Reflecting on the past week of debt talks, Maher compared the tea party to that loon you always see in the subway who’s rambling on about something or other. He then compared the tea party’s influence over the Republican party to a really cheesy action movie where a bank robber is pointing a gun at some woman’s head in order to get her cooperation. In these scenarios, as Maher stated, you have the typical police negotiator (played by some random character actor) who can’t get anywhere with the psycho holding a gun, so they have to bring in the renegade, a “Mel Gibson” character, who can talk the robber down because they’re both operating on the same insane level. Maher concluded that if the Democrats are going to be effective negotiators against tea party Republicans, they’re going to need “their own Mel Gibson.”
“The only way they’re going to pull the debate back from the far right is for liberals to elect their own slate of 60 unstable, looney-toon, mad-as-a-hatter, crazy motherfuckers.”
He called for liberals to search for “angry left-wing lunatics” to make them part of a new party, a party residing within the Democratic party, as the tea party does within the Republican party. Maher’s name for this party-within-a-party? The Donner Party. Their platform? “We will literally eat each other before we give an inch.” (Oh, great.

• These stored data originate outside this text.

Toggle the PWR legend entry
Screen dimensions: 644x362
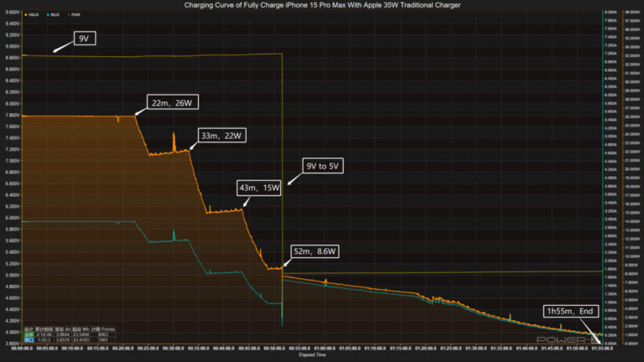(77, 14)
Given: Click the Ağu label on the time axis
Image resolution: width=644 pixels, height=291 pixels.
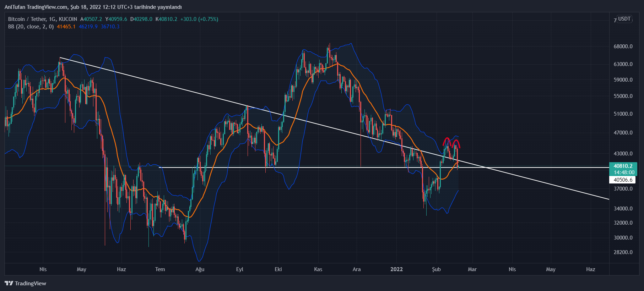Looking at the screenshot, I should pyautogui.click(x=200, y=269).
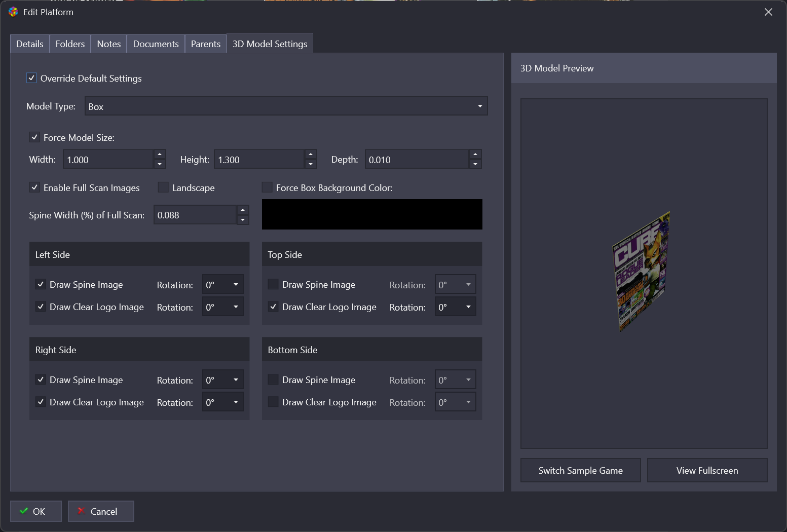787x532 pixels.
Task: Open the Model Type dropdown
Action: point(286,106)
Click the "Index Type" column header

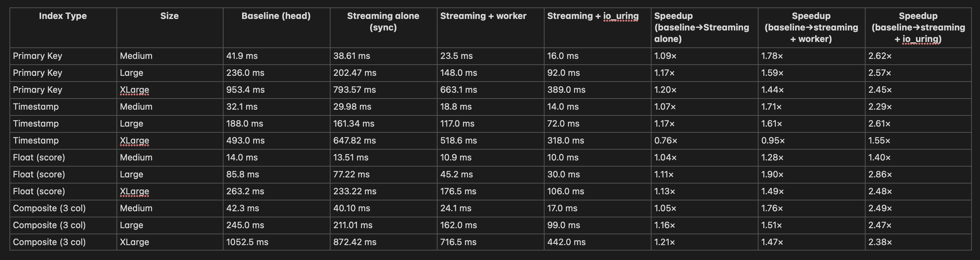(x=63, y=16)
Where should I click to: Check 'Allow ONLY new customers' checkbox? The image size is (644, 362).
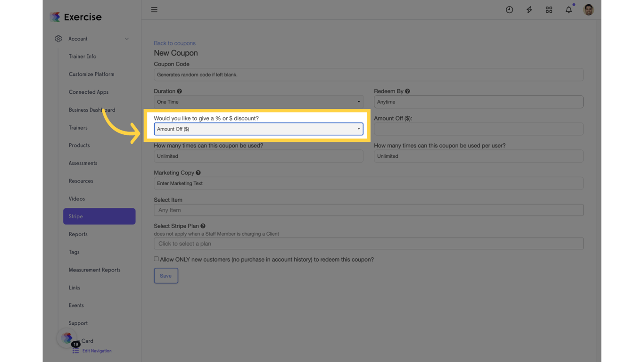coord(156,258)
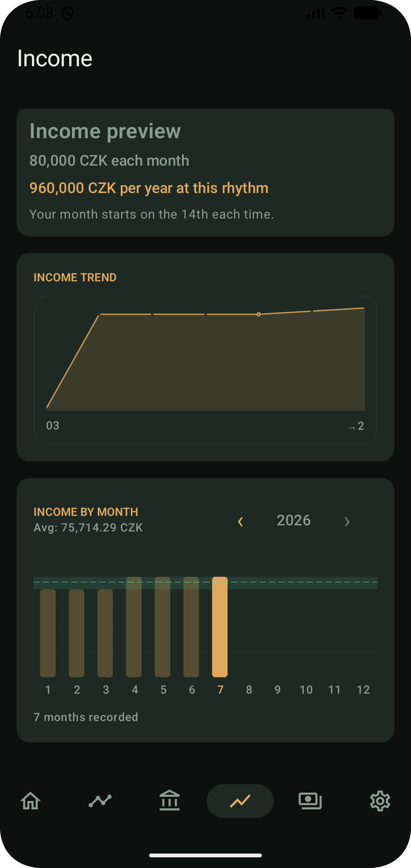Tap the last point on income trend line
The width and height of the screenshot is (411, 868).
coord(365,308)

Now I’ve got a hankering for Harry Reid stew.) And Maher brought back a familiar face to regular show viewers: face-ripper monkey, who would be the leader of this new Donner party.
But shifting to the serious momentarily, Maher took on the idea that liberals already have groups like that anyway in the ACLU, Greenpeace, or MoveOn.org, arguing “those are educated people,” and a liberal Donner party can only exist with “loudmouths” who can act just as stubborn and partisan as the tea party.
What followed was a point-by-point list of Donner party principles, which perfectly complemented tea party positions on taxes, abortion, guns, and gays. Punishments from this new Donner party government range from not mentioning Jesus’ name when you win a sports game lest you lose your children to performing 200 hours of community theatre. (Yes, that’s how I spell it. Deal with it.)
While the prospect of making Congress more partisan might seem a counterproductive idea to some, Maher has a point in that Obama and the Democrats need to, at some point, stand for what they believe in. Making concessions is part of the legislative process, but compromise should be found in the middle, where both sides can claim some small victory, not too far on one side or the other. And by not embracing the values you claim to stand for (as the tea party does to a great degree), you let down the people who supported you in the first place.
(But before you comment, I should point out that one of Maher’s earlier rules criticized the stupidity of most political discussions carried out by anonymous commenters on the internet. So before you post, do your civic duty and try to avoid calling people “fags” while accusing them of being traitors and scumbags. It hurts your argument, people!)